Interview Cheatsheet — Availability#

When does availability come up in an interview and what do you actually say?

Three moments — requirements, component proposals, and scaling discussion.


Moment 1 — Requirements Phase#

Before drawing anything, ask:

"What availability SLO are we targeting — 99.9% or 99.99%?"

Then use the answer to justify your architecture:

SLO What it implies
99.9% Single region, automated failover, 43 min downtime/month acceptable
99.99% Multi-AZ mandatory, zero-downtime deployments, 4 min downtime/month
99.999% Multi-region active-active, sub-second failover, 26 sec downtime/month

This one question signals seniority immediately

Most candidates jump straight to designing. You're quantifying the availability requirement first. That's what senior engineers do.


Moment 2 — Every Component You Draw#

Every time you add a box to the diagram, the interviewer can ask "what happens if this goes down?"

Always follow this pattern:

"This is a potential SPOF. To eliminate it I'd run [component] in [active-active / active-passive]. Health checks detect failure within seconds and traffic automatically reroutes."

For stateless components (app servers, API servers): "I'd run three app servers in active-active behind the load balancer. Any server can handle any request — if one dies the other two absorb the traffic instantly with no failover delay."

For stateful components (databases): "I'd run the database in active-passive — primary handles all writes, replica is on hot standby. Automated failover promotes the replica within 30 seconds if the primary dies."

For the load balancer itself: "The load balancer is also a SPOF. I'd run two load balancers — if one dies, DNS or a floating IP switches traffic to the second one."
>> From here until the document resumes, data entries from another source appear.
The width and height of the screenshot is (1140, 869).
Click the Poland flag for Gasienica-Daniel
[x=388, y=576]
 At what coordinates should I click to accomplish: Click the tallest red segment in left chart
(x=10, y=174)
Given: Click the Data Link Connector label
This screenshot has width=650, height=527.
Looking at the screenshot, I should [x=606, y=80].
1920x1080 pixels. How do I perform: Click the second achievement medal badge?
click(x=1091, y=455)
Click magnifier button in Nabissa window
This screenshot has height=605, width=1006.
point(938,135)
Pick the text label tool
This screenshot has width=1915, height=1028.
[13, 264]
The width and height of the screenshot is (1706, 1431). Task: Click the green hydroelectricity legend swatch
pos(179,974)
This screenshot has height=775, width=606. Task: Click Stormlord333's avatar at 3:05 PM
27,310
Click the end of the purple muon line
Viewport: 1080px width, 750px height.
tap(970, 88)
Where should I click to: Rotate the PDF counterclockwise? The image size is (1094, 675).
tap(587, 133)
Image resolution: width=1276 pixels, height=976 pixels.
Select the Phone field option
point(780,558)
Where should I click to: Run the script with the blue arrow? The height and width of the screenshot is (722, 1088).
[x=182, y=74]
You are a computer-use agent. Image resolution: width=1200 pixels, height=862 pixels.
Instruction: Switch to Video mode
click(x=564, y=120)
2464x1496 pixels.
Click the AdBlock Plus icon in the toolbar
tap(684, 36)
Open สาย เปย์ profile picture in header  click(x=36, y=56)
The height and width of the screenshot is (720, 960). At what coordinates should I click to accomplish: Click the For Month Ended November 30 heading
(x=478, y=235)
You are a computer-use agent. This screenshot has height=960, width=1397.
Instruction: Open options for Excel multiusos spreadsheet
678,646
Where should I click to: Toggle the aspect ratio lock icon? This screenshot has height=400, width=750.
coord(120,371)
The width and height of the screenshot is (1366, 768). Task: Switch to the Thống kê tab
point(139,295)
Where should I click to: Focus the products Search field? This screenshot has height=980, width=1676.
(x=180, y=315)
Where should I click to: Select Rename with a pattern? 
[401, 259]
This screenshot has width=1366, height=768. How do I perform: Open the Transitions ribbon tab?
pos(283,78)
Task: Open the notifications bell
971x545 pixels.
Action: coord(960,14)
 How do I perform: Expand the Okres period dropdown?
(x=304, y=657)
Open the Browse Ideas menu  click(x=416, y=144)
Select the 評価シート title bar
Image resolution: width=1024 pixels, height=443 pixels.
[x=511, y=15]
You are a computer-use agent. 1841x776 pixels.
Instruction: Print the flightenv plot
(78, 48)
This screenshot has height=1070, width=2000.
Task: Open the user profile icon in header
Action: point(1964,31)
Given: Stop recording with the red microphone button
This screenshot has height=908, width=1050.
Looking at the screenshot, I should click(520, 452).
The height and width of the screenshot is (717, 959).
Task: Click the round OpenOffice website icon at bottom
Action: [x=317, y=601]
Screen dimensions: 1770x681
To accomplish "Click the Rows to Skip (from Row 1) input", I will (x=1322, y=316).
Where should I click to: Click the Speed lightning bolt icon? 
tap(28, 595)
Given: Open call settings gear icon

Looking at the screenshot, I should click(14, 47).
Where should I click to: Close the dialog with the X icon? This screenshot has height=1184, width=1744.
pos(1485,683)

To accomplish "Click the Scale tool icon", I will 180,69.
Moment 3 — Scaling Discussion#

When you add multiple servers for throughput, availability comes for free — but say it out loud:

"I'm adding three app servers behind a load balancer. This handles the throughput requirement AND eliminates the app server as a SPOF — three servers in parallel at 99.9% each gives us 99.9999% availability at that tier."

Two birds, one stone. Interviewers love when you connect decisions to multiple requirements.


The One Trap to Avoid#

Never say "we'll add redundancy" without specifying what type and how failover works.

"We'll make the database redundant"

"We'll run the database in Active-Passive — primary handles all writes, replica is on standby. Automated failover promotes the replica within 30 seconds if the primary dies. Until a new replica is provisioned, we're temporarily back to a SPOF — so we'd alert on this and provision a new replica automatically."


The Full Availability Checklist for Every Design#

  • [ ] Asked for the availability SLO before designing
  • [ ] Every component in the diagram has redundancy — no SPOFs
  • [ ] Specified active-active for stateless, active-passive for stateful
  • [ ] Mentioned health checks and automatic failover
  • [ ] Connected parallel redundancy to the availability math when relevant
  • [ ] Measured availability from user perspective (request success rate) not server uptime

Quick Reference#

Series:   Overall = A × B × C              (gets worse with each component)
Parallel: Overall = 1 - (1-A) × (1-B)     (gets dramatically better)

99%     = 7.2 hours/month downtime
99.9%   = 43.2 minutes/month
99.99%  = 4.32 minutes/month
99.999% = 26 seconds/month